Quando entriamo nel capannone la fabbrica è in piena attività e l’immobilità dell’esterno viene sostituita dal rumore cadenzato delle presse. Macchine che lavorano incessantemente dagli anni ’70 e hanno visto i primi dischi di Renato Zero, Vasco Rossi, Le Orme, Ryan Perri, fino agli ultimissimi di Brunori Sas, Baustelle, E-Green, Tiziano Ferro (che con 21 mila copie è stata l’ordinazione più grossa dal 2010 ndr).

«Sono macchine che richiedono tanta manutenzione ma non le ho mai cambiate», spiega Filippo De Fassi Negrelli, 44 anni, originario di Padova e proprietario della fabbrica dal 2010. «Non mi sono posto tante domande quando ho rilevato l’attività, volevo cambiare vita e l’ho fatto. Certo, speravo che ci fosse la ripresa del mercato che poi c’è stata».

Phono Press, fabbrica vinili di Settala

Gli ordini oggi arrivano da tutto il mondo. Principalmente dall’Italia, dall’Europa ma anche da Russia e dall’Indonesia. I tempi di attesa per i clienti sono dai due ai sei mesi e le case discografiche hanno ripreso la vecchia abitudine di incidere la musica sui dischi di plastica. «In un’epoca in cui il digitale appiattisce tutto, il formato fisico conferisce una certa solennità e importanza alla musica» spiega Filippo mentre dalla pressa esce il vinile con su stampato il nome di uno dei cantanti in gara al prossimo festival di Sanremo.

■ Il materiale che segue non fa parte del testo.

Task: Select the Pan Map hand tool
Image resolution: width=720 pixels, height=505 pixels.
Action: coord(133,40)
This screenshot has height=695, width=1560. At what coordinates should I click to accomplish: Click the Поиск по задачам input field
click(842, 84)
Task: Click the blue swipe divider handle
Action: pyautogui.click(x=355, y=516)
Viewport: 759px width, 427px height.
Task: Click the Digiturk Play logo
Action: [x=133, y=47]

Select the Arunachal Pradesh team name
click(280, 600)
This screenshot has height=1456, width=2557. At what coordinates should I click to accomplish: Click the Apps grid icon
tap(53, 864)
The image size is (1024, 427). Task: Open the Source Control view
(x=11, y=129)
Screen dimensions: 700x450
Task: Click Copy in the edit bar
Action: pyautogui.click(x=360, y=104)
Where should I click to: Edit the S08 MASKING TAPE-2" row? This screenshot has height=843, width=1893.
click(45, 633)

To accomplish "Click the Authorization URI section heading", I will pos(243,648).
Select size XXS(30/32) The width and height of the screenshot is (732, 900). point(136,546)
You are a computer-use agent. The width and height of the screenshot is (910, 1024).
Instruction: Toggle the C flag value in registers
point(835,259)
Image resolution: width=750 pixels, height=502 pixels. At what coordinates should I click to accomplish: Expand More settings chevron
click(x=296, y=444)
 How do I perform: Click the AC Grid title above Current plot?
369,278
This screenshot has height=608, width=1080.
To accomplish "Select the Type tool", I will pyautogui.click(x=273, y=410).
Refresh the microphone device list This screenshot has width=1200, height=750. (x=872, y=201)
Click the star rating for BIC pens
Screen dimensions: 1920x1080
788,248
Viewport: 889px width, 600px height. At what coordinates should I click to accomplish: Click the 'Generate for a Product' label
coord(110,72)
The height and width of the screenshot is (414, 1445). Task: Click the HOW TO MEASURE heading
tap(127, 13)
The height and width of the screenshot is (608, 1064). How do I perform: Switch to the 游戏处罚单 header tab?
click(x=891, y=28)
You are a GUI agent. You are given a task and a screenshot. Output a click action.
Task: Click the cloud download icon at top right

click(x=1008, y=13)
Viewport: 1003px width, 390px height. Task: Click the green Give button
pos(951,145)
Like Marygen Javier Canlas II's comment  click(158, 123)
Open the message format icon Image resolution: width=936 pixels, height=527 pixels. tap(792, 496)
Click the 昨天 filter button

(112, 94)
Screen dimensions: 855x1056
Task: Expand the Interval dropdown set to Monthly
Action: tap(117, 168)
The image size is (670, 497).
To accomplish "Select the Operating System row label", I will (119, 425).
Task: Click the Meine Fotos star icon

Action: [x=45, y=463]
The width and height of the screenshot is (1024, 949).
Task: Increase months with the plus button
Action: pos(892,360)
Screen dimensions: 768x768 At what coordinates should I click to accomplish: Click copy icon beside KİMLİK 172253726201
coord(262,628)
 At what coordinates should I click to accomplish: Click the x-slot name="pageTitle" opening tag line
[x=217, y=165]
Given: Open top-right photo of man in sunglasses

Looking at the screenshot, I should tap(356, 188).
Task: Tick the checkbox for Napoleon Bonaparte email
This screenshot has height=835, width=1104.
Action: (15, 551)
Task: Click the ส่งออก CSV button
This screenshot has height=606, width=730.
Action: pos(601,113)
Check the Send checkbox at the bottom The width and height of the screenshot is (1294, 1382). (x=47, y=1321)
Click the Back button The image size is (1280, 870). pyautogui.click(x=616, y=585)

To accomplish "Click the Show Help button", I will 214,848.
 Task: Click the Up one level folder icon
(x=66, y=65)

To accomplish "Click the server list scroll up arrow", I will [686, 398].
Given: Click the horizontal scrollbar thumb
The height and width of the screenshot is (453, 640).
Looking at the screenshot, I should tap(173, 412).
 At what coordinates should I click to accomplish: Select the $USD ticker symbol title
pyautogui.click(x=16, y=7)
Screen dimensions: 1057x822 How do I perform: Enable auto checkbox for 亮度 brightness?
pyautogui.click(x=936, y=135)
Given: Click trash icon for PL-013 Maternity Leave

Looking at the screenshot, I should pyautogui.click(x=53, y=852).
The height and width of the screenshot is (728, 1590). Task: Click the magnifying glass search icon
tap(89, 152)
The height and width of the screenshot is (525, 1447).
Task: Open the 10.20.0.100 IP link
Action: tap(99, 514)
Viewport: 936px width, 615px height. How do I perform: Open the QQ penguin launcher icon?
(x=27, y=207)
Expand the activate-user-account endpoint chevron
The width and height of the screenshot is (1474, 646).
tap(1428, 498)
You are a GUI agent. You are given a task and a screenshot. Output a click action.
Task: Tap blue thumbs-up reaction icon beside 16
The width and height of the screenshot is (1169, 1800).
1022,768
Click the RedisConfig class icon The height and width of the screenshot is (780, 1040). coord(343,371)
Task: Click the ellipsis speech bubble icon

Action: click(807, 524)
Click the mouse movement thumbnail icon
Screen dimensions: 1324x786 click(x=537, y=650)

«La fortuna di questa fabbrica è stata quella di avere ordini piccoli ma costanti. Al contrario delle aziende che lavoravano con le major e con grossi ordini che quando è iniziata la crisi hanno dovuto chiudere» racconta Vincenzo Cilurzo, un ragazzo di 32 anni che da un anno e mezzo è stato assunto nel ruolo di trasferista, cioè colui che fa la prima traccia sul disco. «Le cose più strane che ho trasferito? Sono venti minuti in cui un tizio diceva “Tla La La” e poi, venti minuti di silenzio (è il lato D del disco di Brunori Sas appena uscito ndr)»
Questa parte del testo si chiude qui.